*Document passage:*
* start *
I have to sell my book as well as write it?


This is a guest post from Paul Lonergan, an author, a ghost-writer and a copywriter. For more than 20 years he’s been using words to sell everything from stock-broking services to beauty products to industrial cleaning products and more. And the big secret? The product might change but the techniques don’t. It’s all just product…

Yup. The world has changed. The author as artiste is no more. Whether you’re fixated on a publishing deal, or whether you’re happy with the self-publishing route, both choices have an expectation that you’ll sell your own book with blogs, web sites, PR material, book trailers and you tube videos.

So how hard can it be? You can write, right? So writing words that sell can’t be that different to writing words that entertain, can it? Try polar opposite.

In a nutshell, an author describes the scene, explores the characters, describes the action and keeps the reader enthralled with creative twists and turns. A copywriter, the person in an advertising agency who writes the actual words in a TV ad, brochure or web site, takes description and turns it into benefit. Benefit? In other words, a copywriter comes up with the  ‘what’s in it for me?’ By turning features or description into benefit the copywriter makes the reader understand why this product is perfect for the needs, aspirations or desires of the reader. And then tells him how to achieve that desire… by buying the product.

So, resigned to selling? Good. If you’re a writer with a hot book, here’s how to sell it.
* end *
*Given task 1:*
Rewrite the passage about authors selling their own books from "Yup. The world" up to and including "you tube videos.", putting "book contract" in place of "publishing deal".
*Given task 2:*
Repeat the lines of the records verbatim, from the line with "Gemeinsame Fachempfehlung „Verhalten" up to and including the line with "Lehrgangsplätze [Lehrgangsplätze (1".

*Input rows:*
* start *
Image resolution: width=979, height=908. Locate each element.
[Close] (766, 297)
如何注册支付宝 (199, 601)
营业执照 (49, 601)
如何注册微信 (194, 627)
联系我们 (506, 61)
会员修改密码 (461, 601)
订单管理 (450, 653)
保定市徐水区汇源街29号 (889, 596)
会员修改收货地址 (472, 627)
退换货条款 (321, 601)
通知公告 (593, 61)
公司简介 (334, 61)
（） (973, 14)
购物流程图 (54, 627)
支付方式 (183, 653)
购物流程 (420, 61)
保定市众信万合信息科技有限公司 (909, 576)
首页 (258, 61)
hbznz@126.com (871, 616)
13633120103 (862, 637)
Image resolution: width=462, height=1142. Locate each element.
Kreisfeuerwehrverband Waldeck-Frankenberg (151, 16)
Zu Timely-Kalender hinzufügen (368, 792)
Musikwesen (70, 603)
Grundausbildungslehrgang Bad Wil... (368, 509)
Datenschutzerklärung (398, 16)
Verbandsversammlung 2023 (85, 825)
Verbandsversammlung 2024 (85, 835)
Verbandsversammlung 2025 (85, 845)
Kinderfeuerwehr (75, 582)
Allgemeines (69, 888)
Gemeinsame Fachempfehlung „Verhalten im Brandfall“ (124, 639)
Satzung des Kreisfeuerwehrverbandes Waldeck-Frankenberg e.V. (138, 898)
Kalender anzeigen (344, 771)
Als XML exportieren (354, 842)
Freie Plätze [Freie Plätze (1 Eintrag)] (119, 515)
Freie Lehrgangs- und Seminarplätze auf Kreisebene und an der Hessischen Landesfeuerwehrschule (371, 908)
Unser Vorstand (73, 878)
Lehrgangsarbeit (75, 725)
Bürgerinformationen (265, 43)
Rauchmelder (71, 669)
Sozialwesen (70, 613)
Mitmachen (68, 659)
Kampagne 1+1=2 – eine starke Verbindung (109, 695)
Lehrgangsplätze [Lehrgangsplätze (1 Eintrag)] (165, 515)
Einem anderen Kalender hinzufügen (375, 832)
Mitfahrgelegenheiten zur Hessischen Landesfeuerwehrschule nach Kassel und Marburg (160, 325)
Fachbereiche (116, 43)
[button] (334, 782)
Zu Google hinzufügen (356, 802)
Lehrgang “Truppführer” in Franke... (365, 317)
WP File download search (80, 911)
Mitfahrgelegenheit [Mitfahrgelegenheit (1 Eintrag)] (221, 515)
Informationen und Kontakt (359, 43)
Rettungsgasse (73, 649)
* end *
*Task result 1:*
Yup. The world has changed. The author as artiste is no more. Whether you’re fixated on a book contract, or whether you’re happy with the self-publishing route, both choices have an expectation that you’ll sell your own book with blogs, web sites, PR material, book trailers and you tube videos.

*Task result 2:*
Gemeinsame Fachempfehlung „Verhalten im Brandfall“ (124, 639)
Satzung des Kreisfeuerwehrverbandes Waldeck-Frankenberg e.V. (138, 898)
Kalender anzeigen (344, 771)
Als XML exportieren (354, 842)
Freie Plätze [Freie Plätze (1 Eintrag)] (119, 515)
Freie Lehrgangs- und Seminarplätze auf Kreisebene und an der Hessischen Landesfeuerwehrschule (371, 908)
Unser Vorstand (73, 878)
Lehrgangsarbeit (75, 725)
Bürgerinformationen (265, 43)
Rauchmelder (71, 669)
Sozialwesen (70, 613)
Mitmachen (68, 659)
Kampagne 1+1=2 – eine starke Verbindung (109, 695)
Lehrgangsplätze [Lehrgangsplätze (1 Eintrag)] (165, 515)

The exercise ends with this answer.